Commentary: A Novel and Validated Protocol for Performing MIC Tests to Determine the Susceptibility of Piscirickettsia salmonis Isolates to Florfenicol and Oxytetracycline.

Contreras-Lynch et al. (2017) recently published Piscirickettsia salmonis epidemiological cut-off values (ECOFF) for florfenicol and oxytetracycline, and we note that the overall results of their study closely resemble those reported by us previously (Henríquez et al., 2015). The authors claim that their protocol yielded more accurate ECOFF values under the chosen experimental conditions for minimum inhibitory concentration (MIC) assessment, despite basing their findings on a considerably lower number of isolates (58 vs. 292, respectively). They also concluded that the P. salmonis population has experienced minor reductions in susceptibility to antibiotics. Although we are thankful for any constructive criticism regarding the precision of our study, as it enriches the discussion on this relevant research topic, we only partially agree with these statements. Indeed, we pointed out the markedly reduced susceptibility to oxytetracycline exhibited by a set of isolates analyzed in our study and warned on the potential consequences of the dissemination of such a resistant phenotype.

Notwithstanding the differences, an overlapped bimodal distribution of florfenicol susceptibility was obtained in both studies. This finding resulted intriguing because the acquisition of a resistance mechanism is generally accompanied by a notorious shift of MIC to a reduced susceptibility zone. This observation and subsequent studies that accounted for obvious phenotypic (Brevik Ø et al., 2016) and genotypic (Bravo and Martinez, 2016) differences among P. salmonis isolates, encouraged us to further investigate the topic considering the epidemiology of the disease. In fact, we later demonstrated that piscirickettsiosis is caused by two strains showing a degree of consistent phenotypic diversity that may justify the distinction of two subspecies (Saavedra et al., 2016). In the mentioned study, we extended our susceptibility analyses to an even larger collection of specimens (507 isolates collected in 6 years), this time grouping the isolates according to their 16S genotypes, i.e., we differentiated between EM-90-like and LF-89-like strains. Remarkably, this approach revealed only wild-type antibiotic susceptible, host-specific isolates in the EM-90-like group.

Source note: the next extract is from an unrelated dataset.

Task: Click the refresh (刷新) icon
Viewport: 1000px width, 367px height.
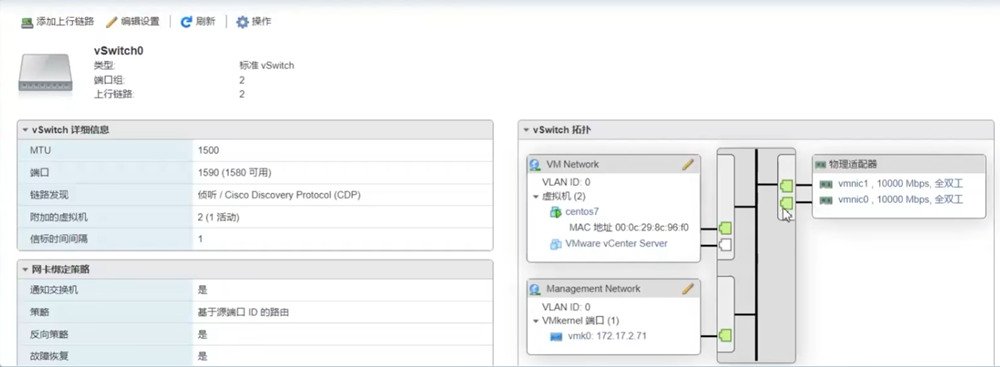Action: pyautogui.click(x=186, y=22)
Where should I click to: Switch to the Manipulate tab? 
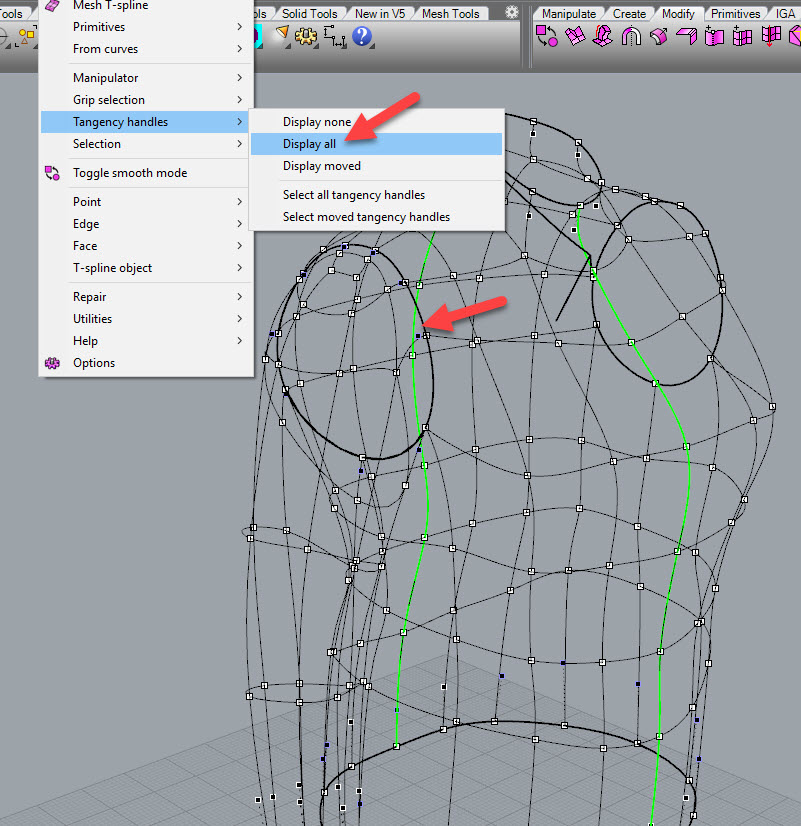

After applying a lineage segmentation on the dataset we published in 2016, the overlapped bimodal distribution of florfenicol susceptibility became clearly unimodal for the EM-90-like isolates. According to tests on normal distribution, the latter likely included only wild-type microorganisms, but this was not the case for their LF-89-like counterparts (Figure 1). A similar “strain effect” becomes evident when re-analyzing MIC values of quinolones and oxytetracycline. Therefore, regardless of the methodology used for ECOFF calculations, it seems that the overlapped bimodal distribution of MICs can at least partially be explained by the fact that data obtained from two kinds of bacteria were exploited in our studies and that of Contreras-Lynch et al. (2017). Contreras-Lynch and colleagues argued on the taxonomic heterogeneity as a source of imprecision, assuming a high level of homogeneity in their own dataset. But both Figure 1 of this commentary as well as the results presented by Contreras-Lynch et al. (2017) show that MIC data are derived from a mixed P. salmonis population in either case. Consequently, ECOFF calculations will yield different results when the subspecies criterion is considered.

Figure 1

Florfenicol susceptibility profiles deduced from the dataset published in Saavedra et al. (2016). The upper plot shows the MIC distribution as displayed by the whole collection, which contains EM-90-like and LF-89-like P. salmonis isolates. The lower panels show strain-specific MIC distributions.

We think that the setting of ECOFF values is a starting point to establish rules for the interpretation of susceptibility to antimicrobials, yet it remains only a step on the way to clinical breakpoints. In this regard, a clinically relevant conclusion of our work is that the identification of the P. salmonis strain or genotype allows for a forecast of the efficacy of antimicrobial therapies, especially when a highly disseminated and fully susceptible strain is responsible for the majority of outbreaks in the current situation of piscirickettsiosis. We highlight the significance of this finding since the efforts for reducing the use of antibiotics made by the Chilean industry in recent years could benefit not only from antibiotic susceptibility surveillance, but also from genotyping of isolates. Altogether, due to the importance of P. salmonis genotypes as discussed above, we miss a more in-depth genetic characterization of the bacteria analyzed by Contreras-Lynch and colleagues.

Author contributions

The author confirms being the sole contributor of this work and approved it for publication.

Conflict of interest statement

The author declares that the research was conducted in the absence of any commercial or financial relationships that could be construed as a potential conflict of interest.